I have bundled the calls in its own tiny-shiny shell script - you should too if you do not want to go crazy or crazier than generally acceptable.
The Little Helpers
As always: not everything goes as smoothly as expected. Some helper classes and methods needs to be passed to the template engine’s environment to be available in the templates.
For converting dates into a string format, the Faker library’s json()
method needs an adapted encoder for
serializing (and the isinstance()
call only works if the datetime library is imported as import datetime
without aliasing, as answered
here):
class DTEncoder(json.JSONEncoder):
def default(self, obj):
if isinstance(obj, datetime.date):
return obj.strftime('%Y-%m-%d')
return json.JSONEncoder.default(self, obj)
We made the output
command line parameter optional. This means we need a default mode if we do not have a name for
the output file. In this case, we are just using the name of the template file without the .jinja2
part.
if output is None:
output = template_file.replace('.jinja2', '')

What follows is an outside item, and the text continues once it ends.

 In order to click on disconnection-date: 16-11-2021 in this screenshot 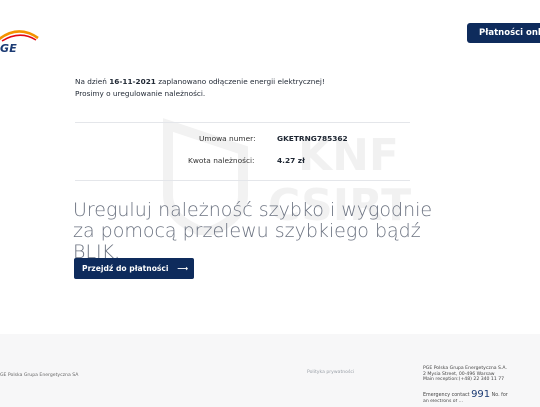, I will do `click(132, 82)`.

We need two additional helper methods as Jinja2 template filters to handle quotes and the NULL value for any none objects in the JSON data.
def nullify(elements):
nullified = []
for element in elements:
if element is None:
nullified.append('NULL')
else:
nullified.append(element)
return nullified
def quotify(elements):
quotified = []
for element in elements:
if type(element) == str:
element = element.replace('\'', '\'\'')
quotified.append(f'\'{element}\'')
else:
quotified.append(element)
return quotified
Pass these methods as filters to the template engine’s environment.
environment.filters['nullify'] = nullify
environment.filters['quotify'] = quotify
Load The Data
Loading the data is just a few command line calls away. Since we are using MariaDB we can just use the mysql command line tool to load the generated SQL files:
mysql \
--host="mysql_server" \
--user="user_name" \
--database="database_name" \
--password="user_password" \
001_insert_regions.sql
Otherwise just command line into the database client and copy-paste the file content.
Bonus Steps
As always, there is room for improvement. The following ideas could help developing the data generation concept even further:
-
Input Validation The command line arguments and the read files are very fragile to invalid input, for example wrong JSON syntax. Implement more graceful error handling. Currently obscure exceptions could make the error search for the user a nightmare (or leave it in if you want to demotivate your users from touching your stuff and need job security).
-
Several templates at once Extend the command line arguments to accept several templates to bundle several calls into one.
-
Meta data in the generated file Make meta data in the template available, for example current date time or version of the data generator. This way you can backtrack the origin of a generated test data file.
-
Automate Data Loading Implement a generic mechanism to automatically load any generated files into the final data store, for example into a (No)SQL database.
-
Automatic generation of templates You could use some heuristics to automatically generate the templates from input like schema files, table definitions, or other sources. Match names of columns like first_name to the actual method in the Faker library. This is a more complex undertaking and needs a convention over configuration approach. However, the generated templates could still be manually curated to fit the final data model.
Keep on coding and keep on creating! I wish you all a successful 2023!